_Extract provided_:
[ 
https://issues.apache.org/jira/browse/DRILL-5083?page=com.atlassian.jira.plugin.system.issuetabpanels:comment-tabpanel&focusedCommentId=16093471#comment-16093471
 ] 

Roman commented on DRILL-5083:
------------------------------

It seems I got some reproduce of this issue. 
I use Drill from master (35d07c3bd) which includes 
[DRILL-5420|https://issues.apache.org/jira/browse/DRILL-5420] and 
[DRILL-5599|https://issues.apache.org/jira/browse/DRILL-5599] fixes 
(CANCELLATION_REQUESTED issues). Here is a list of my properties:

planner.enable_hashjoin = false;
planner.enable_hashagg = false;
planner.enable_mergejoin = true;
planner.memory.max_query_memory_per_node = 1048576;

I ran query which should fail after ~2 min with "RESOURCE ERROR: External Sort 
encountered an error while spilling to disk" and manually cancelled it after 
1min 40 sec. In this case query hangs in CANCELLATION_REQUESTED state until I 
restart drillbit. It seems query hangs in code generation state. Here is my 
jstack example:
{code:xml}
   "26989d8b-2aa4-1a56-f7d3-2b1d7b55d786:frag:10:1" #181 daemon prio=10 
os_prio=0 tid=0x00007f1eec0b0800 nid=0x2be0 sleeping[0x00007f1edc650000]
   java.lang.Thread.State: RUNNABLE
        at com.sun.codemodel.JStringLiteral.generate(JStringLiteral.java:61)

_Task brief_:
Shorten the paragraph beginning "I ran query which should fail" in the Drill issue comment, keeping its main facts. The items have no connection to the Drill issue comment.

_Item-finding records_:
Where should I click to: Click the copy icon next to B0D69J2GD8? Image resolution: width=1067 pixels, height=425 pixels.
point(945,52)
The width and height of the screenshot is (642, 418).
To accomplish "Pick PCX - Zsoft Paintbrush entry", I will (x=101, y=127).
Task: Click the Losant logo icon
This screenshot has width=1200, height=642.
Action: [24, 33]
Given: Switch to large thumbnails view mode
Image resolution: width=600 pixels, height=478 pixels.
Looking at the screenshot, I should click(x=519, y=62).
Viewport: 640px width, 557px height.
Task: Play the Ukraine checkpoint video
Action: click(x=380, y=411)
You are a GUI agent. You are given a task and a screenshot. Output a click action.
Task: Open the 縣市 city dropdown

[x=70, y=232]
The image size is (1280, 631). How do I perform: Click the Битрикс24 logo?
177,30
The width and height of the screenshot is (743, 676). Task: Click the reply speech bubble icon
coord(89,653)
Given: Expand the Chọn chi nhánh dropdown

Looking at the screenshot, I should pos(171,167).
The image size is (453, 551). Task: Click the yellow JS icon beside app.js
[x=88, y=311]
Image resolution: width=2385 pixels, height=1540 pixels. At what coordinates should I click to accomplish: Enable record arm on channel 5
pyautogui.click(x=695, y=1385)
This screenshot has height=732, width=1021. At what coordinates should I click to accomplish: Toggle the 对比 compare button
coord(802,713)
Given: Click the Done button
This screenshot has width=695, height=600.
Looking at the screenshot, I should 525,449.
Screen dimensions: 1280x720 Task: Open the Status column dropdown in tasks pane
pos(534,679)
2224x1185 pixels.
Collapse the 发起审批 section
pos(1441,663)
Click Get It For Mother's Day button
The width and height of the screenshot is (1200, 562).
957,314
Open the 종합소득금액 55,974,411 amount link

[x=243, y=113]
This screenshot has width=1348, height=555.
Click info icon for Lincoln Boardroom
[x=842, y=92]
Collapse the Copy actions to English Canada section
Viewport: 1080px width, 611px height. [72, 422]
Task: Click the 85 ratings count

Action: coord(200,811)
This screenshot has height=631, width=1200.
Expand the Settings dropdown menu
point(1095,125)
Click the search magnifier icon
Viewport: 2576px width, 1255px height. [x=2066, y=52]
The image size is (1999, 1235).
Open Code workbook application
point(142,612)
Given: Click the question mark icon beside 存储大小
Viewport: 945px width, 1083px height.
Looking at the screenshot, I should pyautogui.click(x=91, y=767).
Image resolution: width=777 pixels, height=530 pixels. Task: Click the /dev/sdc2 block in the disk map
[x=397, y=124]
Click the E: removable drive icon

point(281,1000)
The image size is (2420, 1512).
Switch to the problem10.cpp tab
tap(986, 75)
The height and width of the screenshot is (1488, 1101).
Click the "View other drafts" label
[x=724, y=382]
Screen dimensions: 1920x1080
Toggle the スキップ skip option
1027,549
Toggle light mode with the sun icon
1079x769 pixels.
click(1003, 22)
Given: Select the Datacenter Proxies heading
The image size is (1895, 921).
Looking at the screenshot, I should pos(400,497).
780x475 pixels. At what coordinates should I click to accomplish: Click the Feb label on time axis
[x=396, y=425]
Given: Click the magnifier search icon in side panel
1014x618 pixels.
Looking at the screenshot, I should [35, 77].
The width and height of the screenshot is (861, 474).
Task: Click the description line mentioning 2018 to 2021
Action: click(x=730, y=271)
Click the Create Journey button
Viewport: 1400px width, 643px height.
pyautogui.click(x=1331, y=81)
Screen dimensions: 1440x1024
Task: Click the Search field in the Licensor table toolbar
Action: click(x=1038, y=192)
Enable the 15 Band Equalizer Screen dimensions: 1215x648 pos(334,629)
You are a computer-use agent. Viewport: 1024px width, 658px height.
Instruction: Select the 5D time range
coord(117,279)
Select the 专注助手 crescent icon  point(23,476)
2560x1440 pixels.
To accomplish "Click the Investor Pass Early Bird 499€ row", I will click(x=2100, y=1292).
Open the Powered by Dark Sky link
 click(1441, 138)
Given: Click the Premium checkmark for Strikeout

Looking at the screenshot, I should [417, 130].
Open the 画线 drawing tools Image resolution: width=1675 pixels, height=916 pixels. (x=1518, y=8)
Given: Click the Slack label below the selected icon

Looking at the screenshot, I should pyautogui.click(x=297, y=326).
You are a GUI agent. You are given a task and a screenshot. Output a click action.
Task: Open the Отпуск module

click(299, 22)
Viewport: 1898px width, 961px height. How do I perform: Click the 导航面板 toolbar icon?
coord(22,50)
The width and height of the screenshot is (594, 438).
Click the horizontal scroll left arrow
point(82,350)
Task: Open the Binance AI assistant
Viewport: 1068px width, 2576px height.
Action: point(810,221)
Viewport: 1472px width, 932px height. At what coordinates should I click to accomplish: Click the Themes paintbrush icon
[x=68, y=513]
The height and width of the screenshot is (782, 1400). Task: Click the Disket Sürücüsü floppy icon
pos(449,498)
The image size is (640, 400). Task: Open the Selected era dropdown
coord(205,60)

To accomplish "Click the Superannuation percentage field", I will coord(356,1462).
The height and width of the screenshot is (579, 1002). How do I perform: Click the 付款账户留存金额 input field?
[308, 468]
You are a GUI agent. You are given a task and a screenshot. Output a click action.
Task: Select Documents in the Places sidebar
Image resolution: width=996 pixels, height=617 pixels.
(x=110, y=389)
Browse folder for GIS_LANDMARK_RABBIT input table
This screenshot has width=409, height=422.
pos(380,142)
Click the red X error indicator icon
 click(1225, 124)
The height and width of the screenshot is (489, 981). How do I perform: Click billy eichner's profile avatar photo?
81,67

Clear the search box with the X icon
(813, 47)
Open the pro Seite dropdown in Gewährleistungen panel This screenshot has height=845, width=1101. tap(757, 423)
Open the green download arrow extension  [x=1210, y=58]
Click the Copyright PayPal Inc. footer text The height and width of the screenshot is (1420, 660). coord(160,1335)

_Exercise answer_:
The query was expected to fail after about 2 minutes with "RESOURCE ERROR: External Sort encountered an error while spilling to disk," but it was cancelled manually after 1 minute 40 seconds. It then hung in the CANCELLATION_REQUESTED state, apparently during code generation, until the drillbit was restarted.